■ REQUIREMENT
Set the listing down once more, exactly as given.

-=-=-

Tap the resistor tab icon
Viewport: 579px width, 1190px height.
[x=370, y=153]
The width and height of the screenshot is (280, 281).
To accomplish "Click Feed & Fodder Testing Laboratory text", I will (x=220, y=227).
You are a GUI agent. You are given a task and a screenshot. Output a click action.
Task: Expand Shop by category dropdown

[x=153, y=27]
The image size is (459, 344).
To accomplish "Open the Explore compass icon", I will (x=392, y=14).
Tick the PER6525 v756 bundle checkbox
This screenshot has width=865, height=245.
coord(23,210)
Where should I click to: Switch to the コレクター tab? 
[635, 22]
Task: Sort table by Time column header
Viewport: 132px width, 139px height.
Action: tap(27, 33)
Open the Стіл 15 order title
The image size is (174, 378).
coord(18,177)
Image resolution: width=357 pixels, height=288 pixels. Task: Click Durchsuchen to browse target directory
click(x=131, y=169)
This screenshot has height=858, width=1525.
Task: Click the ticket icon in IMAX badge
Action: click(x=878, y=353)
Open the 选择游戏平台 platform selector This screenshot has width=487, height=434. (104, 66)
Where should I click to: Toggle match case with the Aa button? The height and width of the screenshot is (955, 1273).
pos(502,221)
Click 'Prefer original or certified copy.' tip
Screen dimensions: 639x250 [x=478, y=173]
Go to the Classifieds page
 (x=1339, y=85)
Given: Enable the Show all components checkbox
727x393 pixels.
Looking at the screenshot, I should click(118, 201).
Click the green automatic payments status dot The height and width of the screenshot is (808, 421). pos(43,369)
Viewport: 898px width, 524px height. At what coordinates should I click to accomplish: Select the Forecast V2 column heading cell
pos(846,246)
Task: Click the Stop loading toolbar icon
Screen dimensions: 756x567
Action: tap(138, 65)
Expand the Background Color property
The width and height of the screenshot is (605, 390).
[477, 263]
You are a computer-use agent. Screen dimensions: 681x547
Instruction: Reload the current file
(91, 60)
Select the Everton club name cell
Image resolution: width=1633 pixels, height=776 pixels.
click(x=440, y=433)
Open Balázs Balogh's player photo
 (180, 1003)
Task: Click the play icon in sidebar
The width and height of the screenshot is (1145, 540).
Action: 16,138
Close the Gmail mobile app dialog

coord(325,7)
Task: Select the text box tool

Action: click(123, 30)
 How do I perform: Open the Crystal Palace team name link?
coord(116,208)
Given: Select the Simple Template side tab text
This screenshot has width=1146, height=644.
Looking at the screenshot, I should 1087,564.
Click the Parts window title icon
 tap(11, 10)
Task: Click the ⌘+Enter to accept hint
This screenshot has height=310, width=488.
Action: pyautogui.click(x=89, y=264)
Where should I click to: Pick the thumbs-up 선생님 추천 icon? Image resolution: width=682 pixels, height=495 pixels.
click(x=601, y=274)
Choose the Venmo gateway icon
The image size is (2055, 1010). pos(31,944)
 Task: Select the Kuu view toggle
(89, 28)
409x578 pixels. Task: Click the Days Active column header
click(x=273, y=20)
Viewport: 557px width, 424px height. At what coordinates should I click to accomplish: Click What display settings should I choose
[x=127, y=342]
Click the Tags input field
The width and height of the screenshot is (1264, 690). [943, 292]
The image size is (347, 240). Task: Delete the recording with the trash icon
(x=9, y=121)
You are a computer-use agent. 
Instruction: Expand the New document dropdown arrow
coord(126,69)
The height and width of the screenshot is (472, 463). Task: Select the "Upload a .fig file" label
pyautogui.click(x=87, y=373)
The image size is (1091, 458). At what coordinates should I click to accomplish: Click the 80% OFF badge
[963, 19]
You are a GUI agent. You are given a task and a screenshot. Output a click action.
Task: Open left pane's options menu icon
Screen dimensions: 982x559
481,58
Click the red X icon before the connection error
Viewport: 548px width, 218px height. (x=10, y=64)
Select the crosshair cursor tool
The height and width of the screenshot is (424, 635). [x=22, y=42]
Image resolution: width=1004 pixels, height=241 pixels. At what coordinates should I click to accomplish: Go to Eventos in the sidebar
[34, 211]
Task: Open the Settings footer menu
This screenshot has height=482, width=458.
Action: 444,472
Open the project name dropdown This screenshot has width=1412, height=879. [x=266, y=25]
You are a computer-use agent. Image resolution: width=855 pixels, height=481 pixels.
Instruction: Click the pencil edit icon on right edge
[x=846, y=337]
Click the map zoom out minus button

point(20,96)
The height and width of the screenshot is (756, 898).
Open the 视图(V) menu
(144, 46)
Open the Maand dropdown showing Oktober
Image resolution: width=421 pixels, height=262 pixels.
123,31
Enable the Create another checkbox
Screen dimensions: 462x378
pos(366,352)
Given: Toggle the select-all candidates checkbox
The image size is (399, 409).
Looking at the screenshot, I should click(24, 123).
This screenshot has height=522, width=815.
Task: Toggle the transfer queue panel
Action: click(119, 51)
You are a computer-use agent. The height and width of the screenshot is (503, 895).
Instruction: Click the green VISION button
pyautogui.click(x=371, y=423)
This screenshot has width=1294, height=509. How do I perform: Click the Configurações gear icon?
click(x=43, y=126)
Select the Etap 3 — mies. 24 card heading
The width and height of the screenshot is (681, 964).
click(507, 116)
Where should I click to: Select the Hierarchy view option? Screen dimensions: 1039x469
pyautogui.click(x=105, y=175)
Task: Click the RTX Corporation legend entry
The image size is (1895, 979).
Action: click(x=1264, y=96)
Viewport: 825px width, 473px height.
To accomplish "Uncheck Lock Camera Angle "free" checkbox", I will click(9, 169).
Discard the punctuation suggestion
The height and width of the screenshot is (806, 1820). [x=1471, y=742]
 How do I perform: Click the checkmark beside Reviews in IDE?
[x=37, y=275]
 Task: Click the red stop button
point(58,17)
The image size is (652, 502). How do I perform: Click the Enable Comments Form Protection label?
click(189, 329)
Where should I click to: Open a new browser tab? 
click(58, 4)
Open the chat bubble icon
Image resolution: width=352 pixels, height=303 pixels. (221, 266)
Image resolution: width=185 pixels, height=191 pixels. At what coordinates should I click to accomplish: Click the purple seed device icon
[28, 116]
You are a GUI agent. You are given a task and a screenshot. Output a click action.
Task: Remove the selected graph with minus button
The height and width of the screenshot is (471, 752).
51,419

-=-=-

■ EXERCISE RESPONSE
Tap the resistor tab icon
Viewport: 579px width, 1190px height.
[x=370, y=153]
The width and height of the screenshot is (280, 281).
To accomplish "Click Feed & Fodder Testing Laboratory text", I will (x=220, y=227).
You are a GUI agent. You are given a task and a screenshot. Output a click action.
Task: Expand Shop by category dropdown

[x=153, y=27]
The image size is (459, 344).
To accomplish "Open the Explore compass icon", I will (x=392, y=14).
Tick the PER6525 v756 bundle checkbox
This screenshot has width=865, height=245.
coord(23,210)
Where should I click to: Switch to the コレクター tab? 
[635, 22]
Task: Sort table by Time column header
Viewport: 132px width, 139px height.
Action: tap(27, 33)
Open the Стіл 15 order title
The image size is (174, 378).
coord(18,177)
Image resolution: width=357 pixels, height=288 pixels. Task: Click Durchsuchen to browse target directory
click(x=131, y=169)
This screenshot has height=858, width=1525.
Task: Click the ticket icon in IMAX badge
Action: click(x=878, y=353)
Open the 选择游戏平台 platform selector This screenshot has width=487, height=434. (104, 66)
Where should I click to: Toggle match case with the Aa button? The height and width of the screenshot is (955, 1273).
pos(502,221)
Click 'Prefer original or certified copy.' tip
Screen dimensions: 639x250 [x=478, y=173]
Go to the Classifieds page
 (x=1339, y=85)
Given: Enable the Show all components checkbox
727x393 pixels.
Looking at the screenshot, I should click(118, 201).
Click the green automatic payments status dot The height and width of the screenshot is (808, 421). pos(43,369)
Viewport: 898px width, 524px height. At what coordinates should I click to accomplish: Select the Forecast V2 column heading cell
pos(846,246)
Task: Click the Stop loading toolbar icon
Screen dimensions: 756x567
Action: tap(138, 65)
Expand the Background Color property
The width and height of the screenshot is (605, 390).
[477, 263]
You are a computer-use agent. Screen dimensions: 681x547
Instruction: Reload the current file
(91, 60)
Select the Everton club name cell
Image resolution: width=1633 pixels, height=776 pixels.
click(x=440, y=433)
Open Balázs Balogh's player photo
 (180, 1003)
Task: Click the play icon in sidebar
The width and height of the screenshot is (1145, 540).
Action: 16,138
Close the Gmail mobile app dialog

coord(325,7)
Task: Select the text box tool

Action: click(123, 30)
 How do I perform: Open the Crystal Palace team name link?
coord(116,208)
Given: Select the Simple Template side tab text
This screenshot has width=1146, height=644.
Looking at the screenshot, I should 1087,564.
Click the Parts window title icon
 tap(11, 10)
Task: Click the ⌘+Enter to accept hint
This screenshot has height=310, width=488.
Action: pyautogui.click(x=89, y=264)
Where should I click to: Pick the thumbs-up 선생님 추천 icon? Image resolution: width=682 pixels, height=495 pixels.
click(x=601, y=274)
Choose the Venmo gateway icon
The image size is (2055, 1010). pos(31,944)
 Task: Select the Kuu view toggle
(89, 28)
409x578 pixels. Task: Click the Days Active column header
click(x=273, y=20)
Viewport: 557px width, 424px height. At what coordinates should I click to accomplish: Click What display settings should I choose
[x=127, y=342]
Click the Tags input field
The width and height of the screenshot is (1264, 690). [943, 292]
The image size is (347, 240). Task: Delete the recording with the trash icon
(x=9, y=121)
You are a computer-use agent. 
Instruction: Expand the New document dropdown arrow
coord(126,69)
The height and width of the screenshot is (472, 463). Task: Select the "Upload a .fig file" label
pyautogui.click(x=87, y=373)
The image size is (1091, 458). At what coordinates should I click to accomplish: Click the 80% OFF badge
[963, 19]
You are a GUI agent. You are given a task and a screenshot. Output a click action.
Task: Open left pane's options menu icon
Screen dimensions: 982x559
481,58
Click the red X icon before the connection error
Viewport: 548px width, 218px height. (x=10, y=64)
Select the crosshair cursor tool
The height and width of the screenshot is (424, 635). [x=22, y=42]
Image resolution: width=1004 pixels, height=241 pixels. At what coordinates should I click to accomplish: Go to Eventos in the sidebar
[34, 211]
Task: Open the Settings footer menu
This screenshot has height=482, width=458.
Action: 444,472
Open the project name dropdown This screenshot has width=1412, height=879. [x=266, y=25]
You are a computer-use agent. Image resolution: width=855 pixels, height=481 pixels.
Instruction: Click the pencil edit icon on right edge
[x=846, y=337]
Click the map zoom out minus button

point(20,96)
The height and width of the screenshot is (756, 898).
Open the 视图(V) menu
(144, 46)
Open the Maand dropdown showing Oktober
Image resolution: width=421 pixels, height=262 pixels.
123,31
Enable the Create another checkbox
Screen dimensions: 462x378
pos(366,352)
Given: Toggle the select-all candidates checkbox
The image size is (399, 409).
Looking at the screenshot, I should click(24, 123).
This screenshot has height=522, width=815.
Task: Toggle the transfer queue panel
Action: click(119, 51)
You are a computer-use agent. The height and width of the screenshot is (503, 895).
Instruction: Click the green VISION button
pyautogui.click(x=371, y=423)
This screenshot has width=1294, height=509. How do I perform: Click the Configurações gear icon?
click(x=43, y=126)
Select the Etap 3 — mies. 24 card heading
The width and height of the screenshot is (681, 964).
click(507, 116)
Where should I click to: Select the Hierarchy view option? Screen dimensions: 1039x469
pyautogui.click(x=105, y=175)
Task: Click the RTX Corporation legend entry
The image size is (1895, 979).
Action: click(x=1264, y=96)
Viewport: 825px width, 473px height.
To accomplish "Uncheck Lock Camera Angle "free" checkbox", I will click(9, 169).
Discard the punctuation suggestion
The height and width of the screenshot is (806, 1820). [x=1471, y=742]
 How do I perform: Click the checkmark beside Reviews in IDE?
[x=37, y=275]
 Task: Click the red stop button
point(58,17)
The image size is (652, 502). How do I perform: Click the Enable Comments Form Protection label?
click(189, 329)
Where should I click to: Open a new browser tab? 
click(58, 4)
Open the chat bubble icon
Image resolution: width=352 pixels, height=303 pixels. (221, 266)
Image resolution: width=185 pixels, height=191 pixels. At what coordinates should I click to accomplish: Click the purple seed device icon
[28, 116]
You are a GUI agent. You are given a task and a screenshot. Output a click action.
Task: Remove the selected graph with minus button
The height and width of the screenshot is (471, 752).
51,419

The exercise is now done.